GB/T4156-2007 specificeert een bolstraal van R10mm, zonder specifieke vereisten voor de blenkhoudergrootte. De proefstukgrootte is 70mm×80mm en andere parameters zijn hetzelfde als de internationale standaard. De test is van toepassing op plaatdiktes ≤2mm, of 2-4mm indien nodig, met een testsnelheid van 5-20mm/min.
2. Procesprestatie-indicatoren
Het vermogen van een materiaal om zich aan te passen aan verschillende stempelvormmethoden wordt de stempelvormbaarheid genoemd. Een goede stempelvormbaarheid betekent dat het materiaal gemakkelijk stempelbewerkingen kan ondergaan, de grens van vervorming in één keer kan worden bereikt. stempelproces en de totale grensvervorming zijn groot, de productiviteit is hoog, de kosten zijn laag en het is gemakkelijker om gestempelde onderdelen van hoge kwaliteit te verkrijgen. De vervormbaarheid van plaatmetaal voor stempelen is een veelomvattend concept en stempelproces prestaties omvatten scheurvastheid, vormvastheid en vormvastheid.

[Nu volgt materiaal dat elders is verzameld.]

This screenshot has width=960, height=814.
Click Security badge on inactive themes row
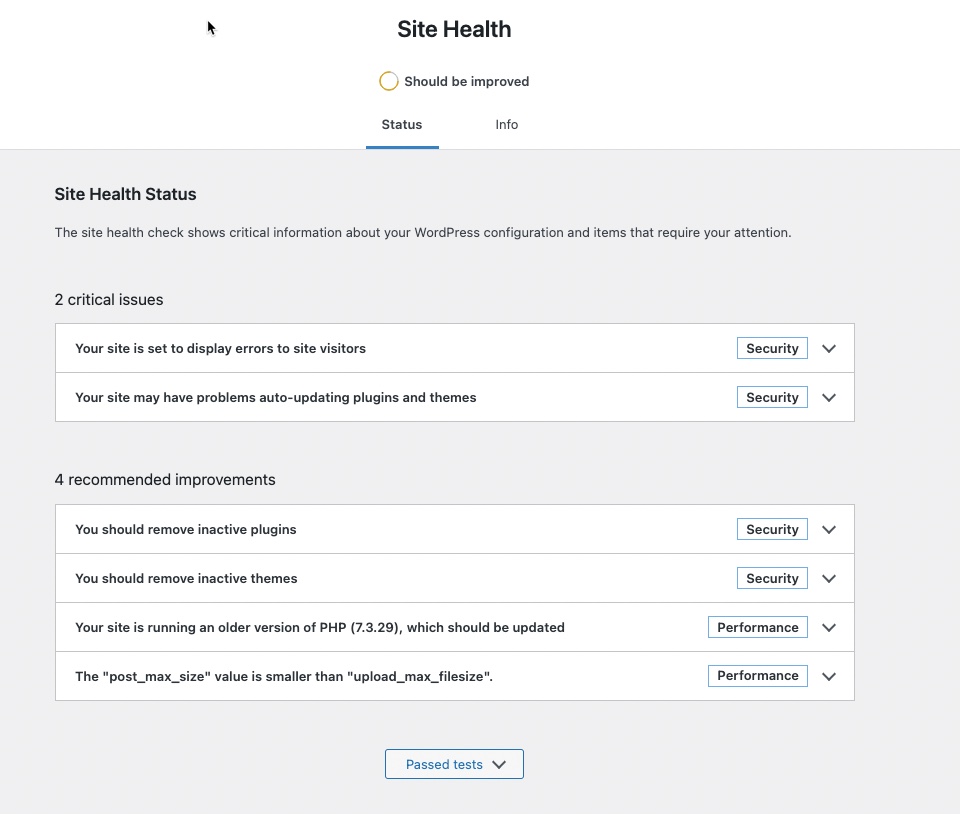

Scheurvastheid heeft te maken met de maximale vervorming die het plaatmateriaal kan ondergaan in verschillende stempelprocessen, bekend als de vervormingsgrens. Hoe beter de vervormbaarheid van het materiaal, hoe beter de scheurweerstand en hoe hoger de vervormingsgrens.
Matrijsconformiteit verwijst naar het vermogen van het plaatmateriaal om consistent te zijn met de vorm van de matrijs tijdens het koudpersen. Tijdens het vervormingsproces kan de plaat als gevolg van verschillende factoren geometrische defecten ontwikkelen zoals interne rimpels, krommingen, inzakkingen en uitstulpingen, die de matrijsconformiteit verminderen.
Vormvastheid verwijst naar het vermogen van het onderdeel om zijn vorm te behouden nadat het uit de matrijs komt. Van de factoren die vormvastheid beïnvloeden, is terugvering de belangrijkste. Na het ontvormen treden vaak grote vormfouten op door overmatige terugvering. Matrijsconformiteit en vormvastheid zijn cruciale factoren bij het bepalen van de maatnauwkeurigheid van het onderdeel.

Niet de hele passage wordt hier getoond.